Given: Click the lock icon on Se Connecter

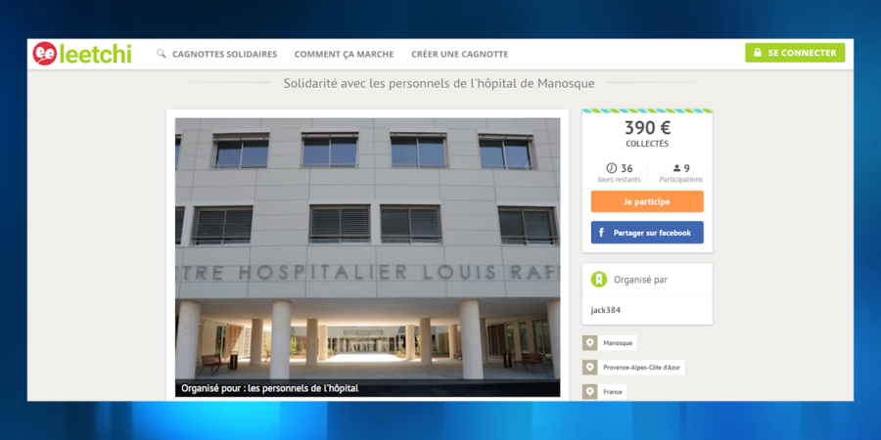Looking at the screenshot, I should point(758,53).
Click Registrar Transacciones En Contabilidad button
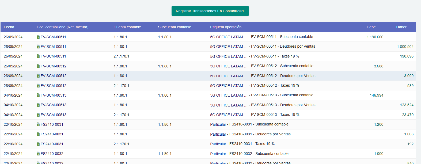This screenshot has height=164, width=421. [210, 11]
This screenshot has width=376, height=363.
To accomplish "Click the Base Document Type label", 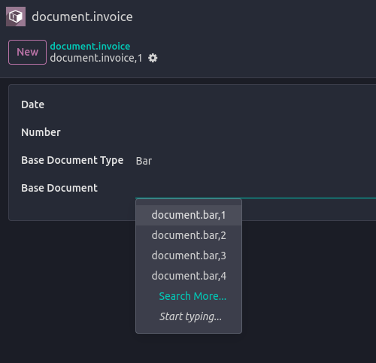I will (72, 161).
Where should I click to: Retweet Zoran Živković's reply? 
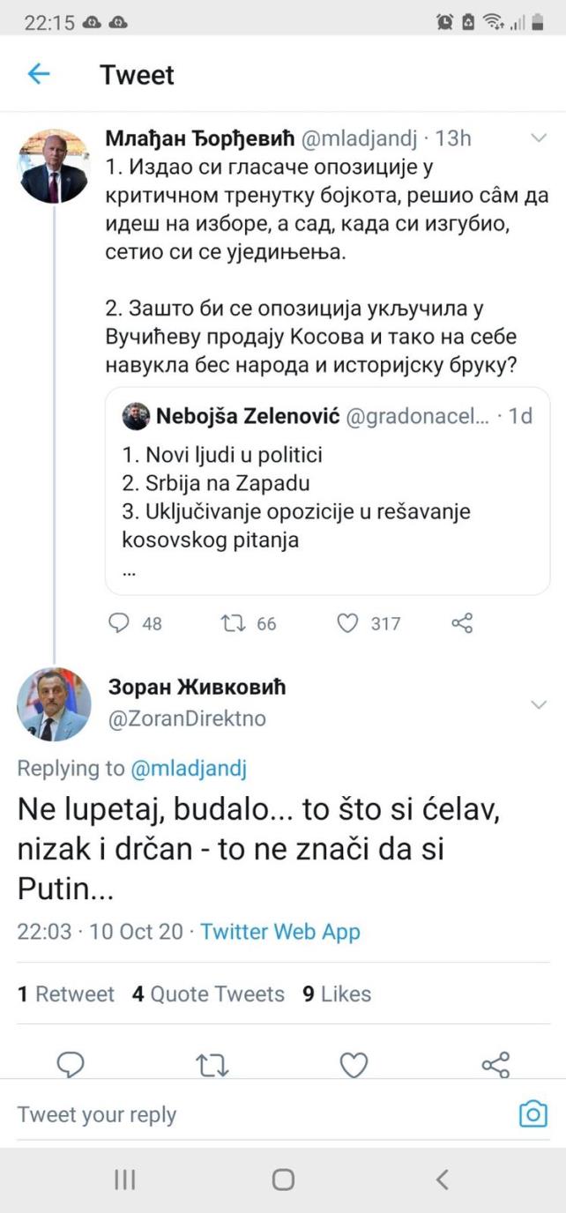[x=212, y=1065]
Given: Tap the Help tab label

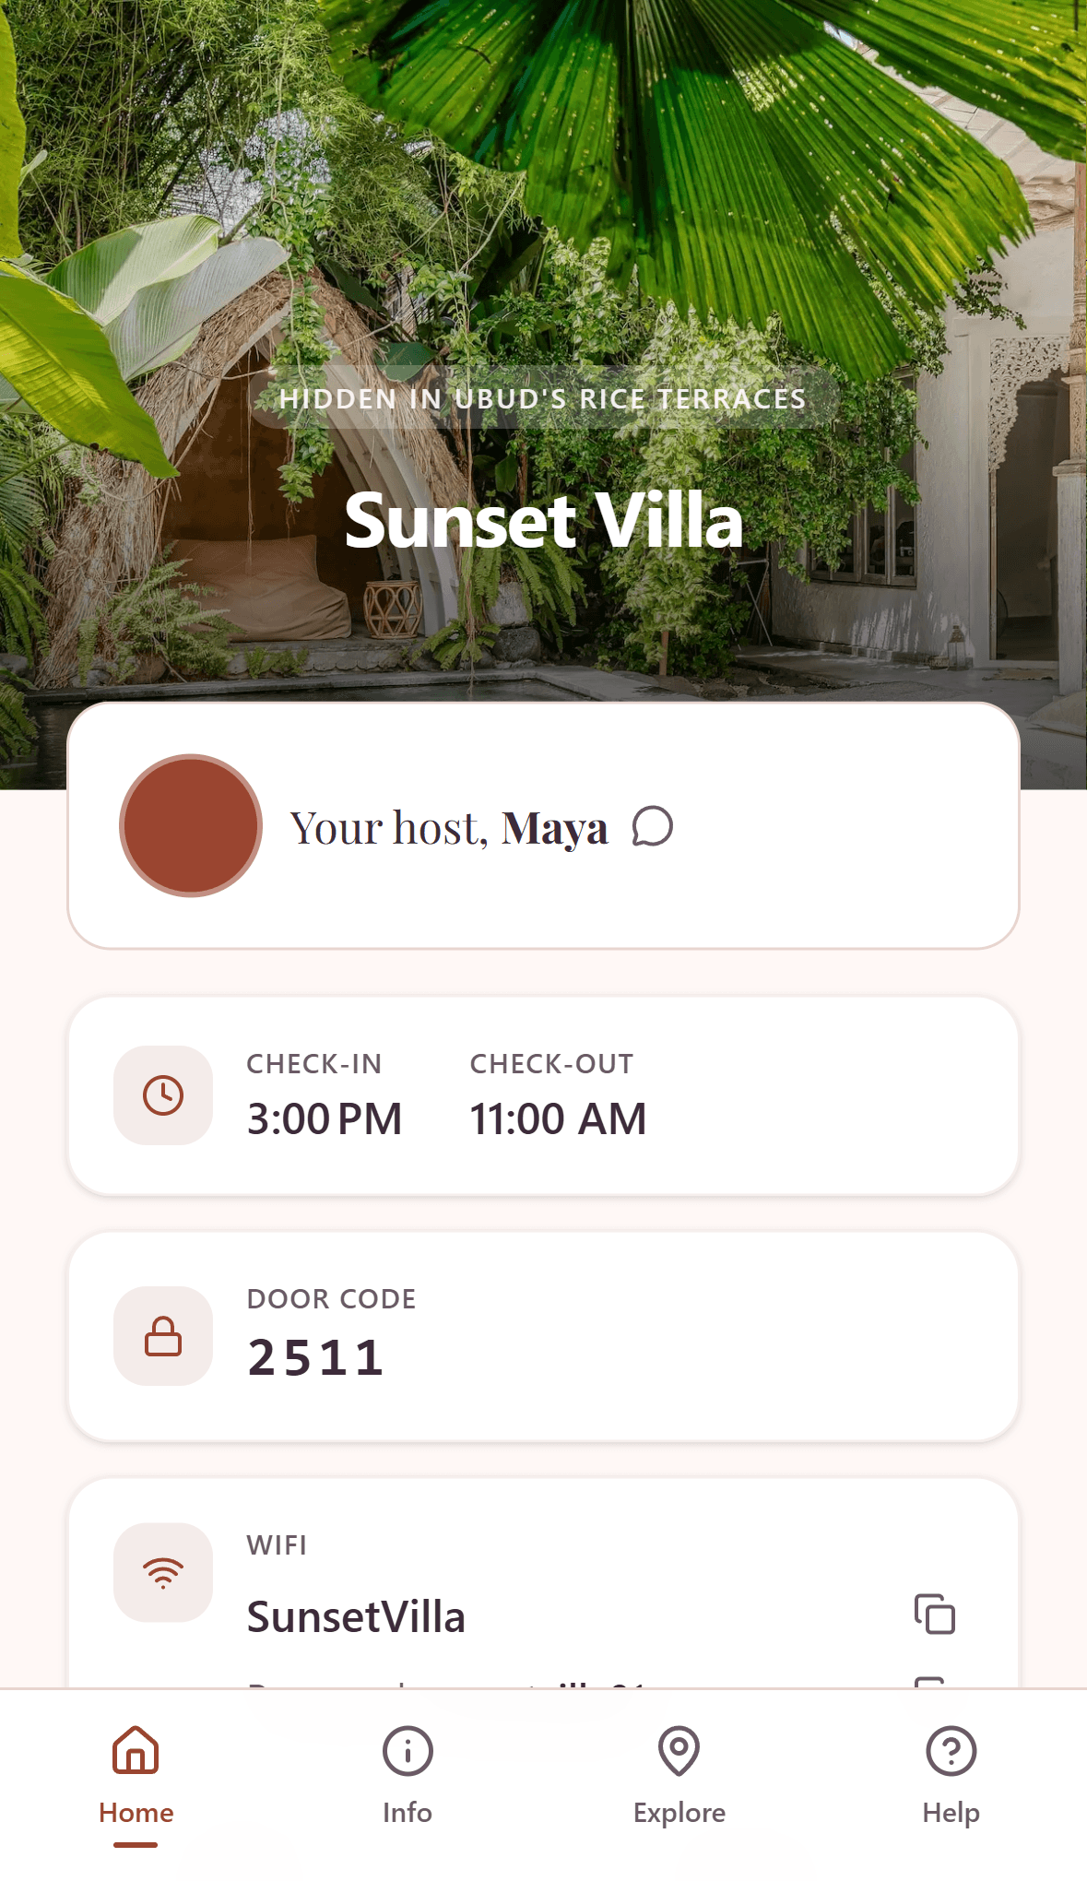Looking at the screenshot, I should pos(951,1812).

★ ★ ★

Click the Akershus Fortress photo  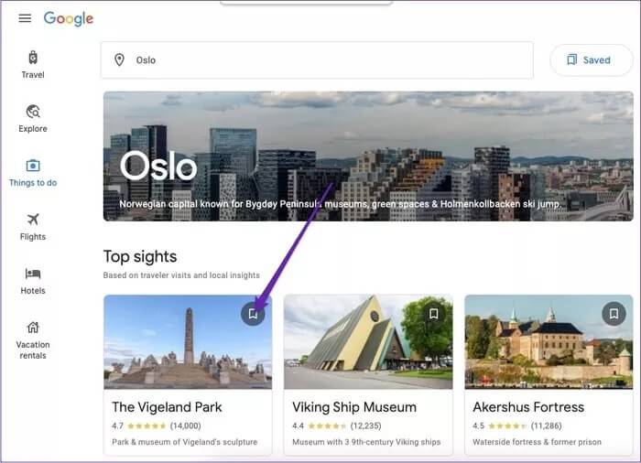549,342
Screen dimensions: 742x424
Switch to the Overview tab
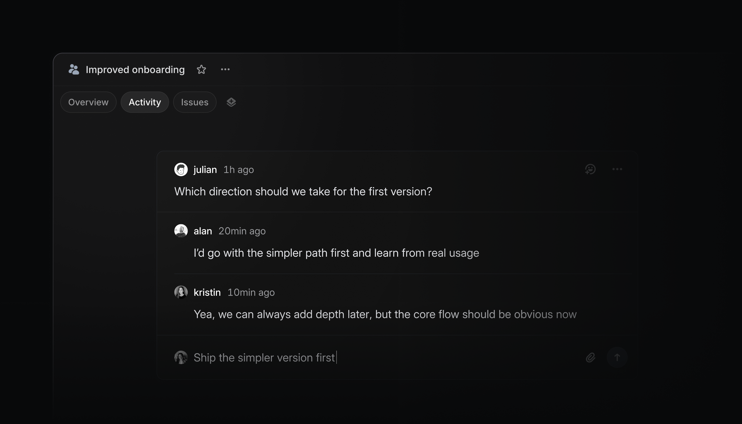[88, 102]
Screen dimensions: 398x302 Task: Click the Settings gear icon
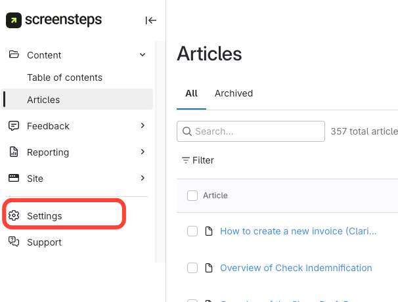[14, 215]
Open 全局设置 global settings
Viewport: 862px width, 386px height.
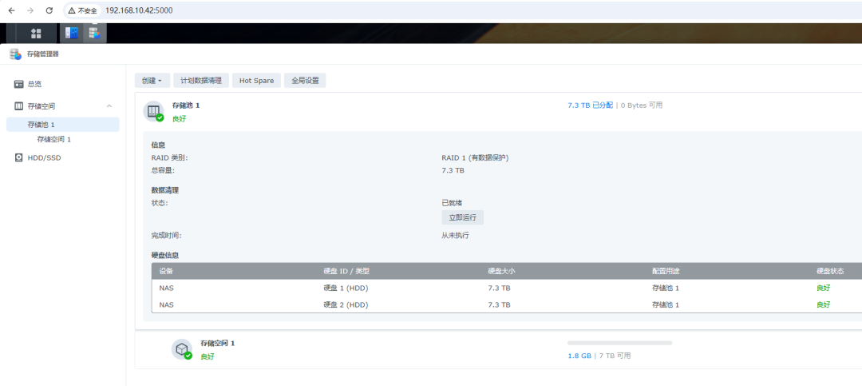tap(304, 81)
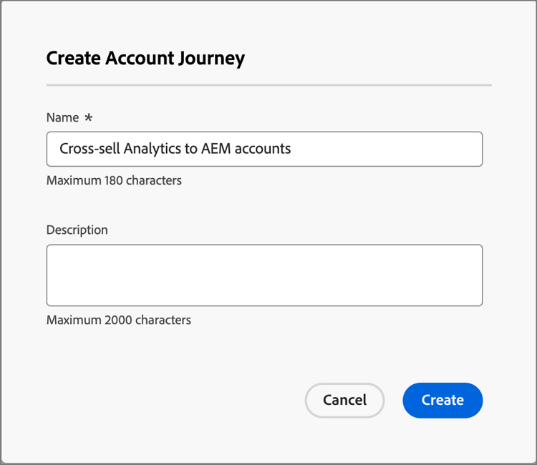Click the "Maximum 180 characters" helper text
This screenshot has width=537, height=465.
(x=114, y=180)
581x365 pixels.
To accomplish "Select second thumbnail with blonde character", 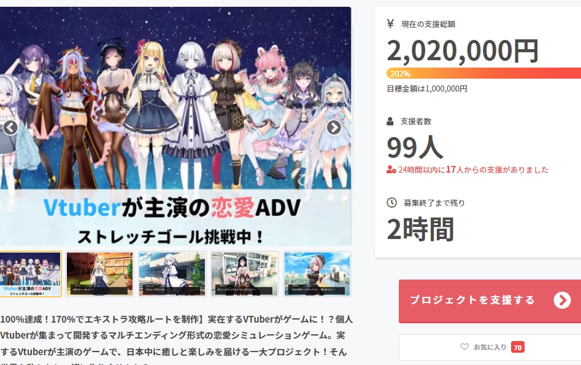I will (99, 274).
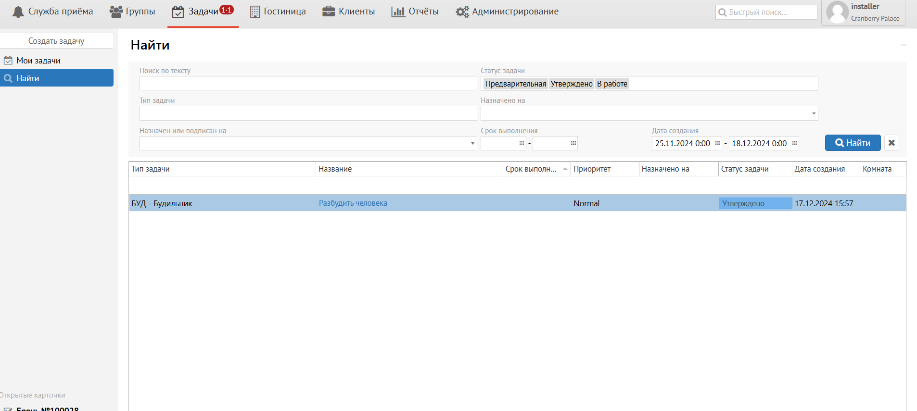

★ ★ ★

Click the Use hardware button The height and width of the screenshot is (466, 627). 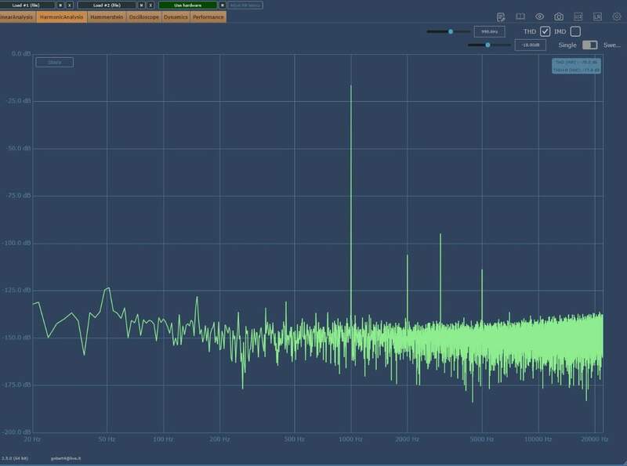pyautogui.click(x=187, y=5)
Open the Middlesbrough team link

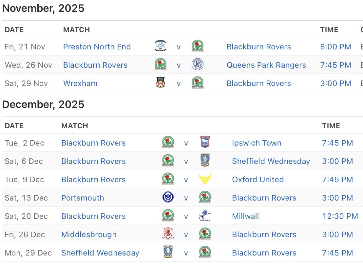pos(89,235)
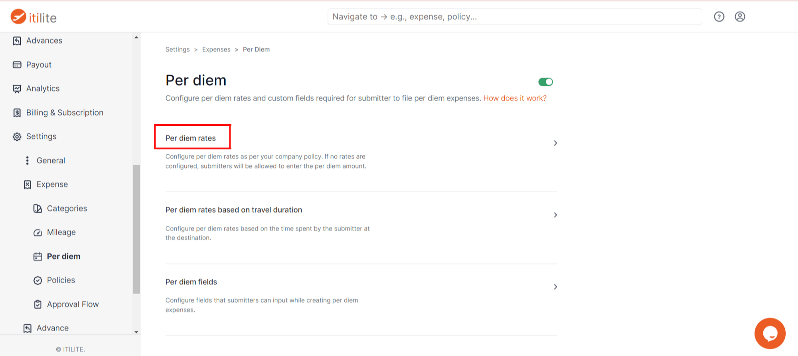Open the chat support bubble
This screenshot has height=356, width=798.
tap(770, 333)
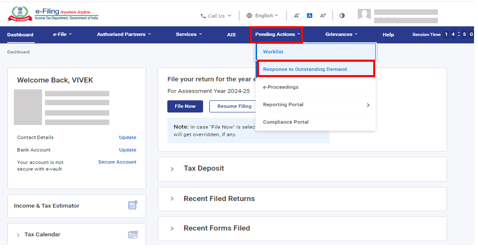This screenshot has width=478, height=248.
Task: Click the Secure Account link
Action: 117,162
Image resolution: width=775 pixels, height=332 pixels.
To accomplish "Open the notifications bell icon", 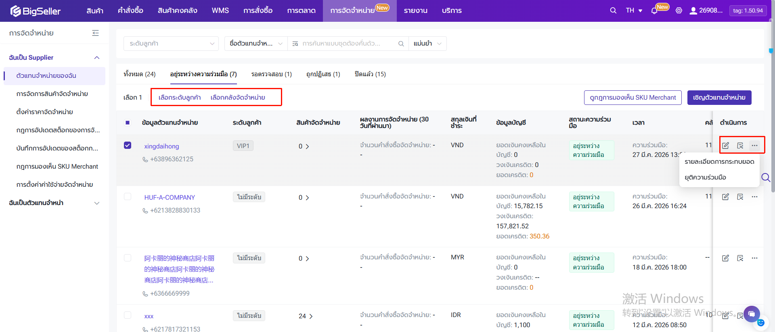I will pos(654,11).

★ ★ ★

The lines above that hold the string "pixels" are to be located and copied.

581x365 pixels.
Image resolution: width=775 pixels, height=332 pixels.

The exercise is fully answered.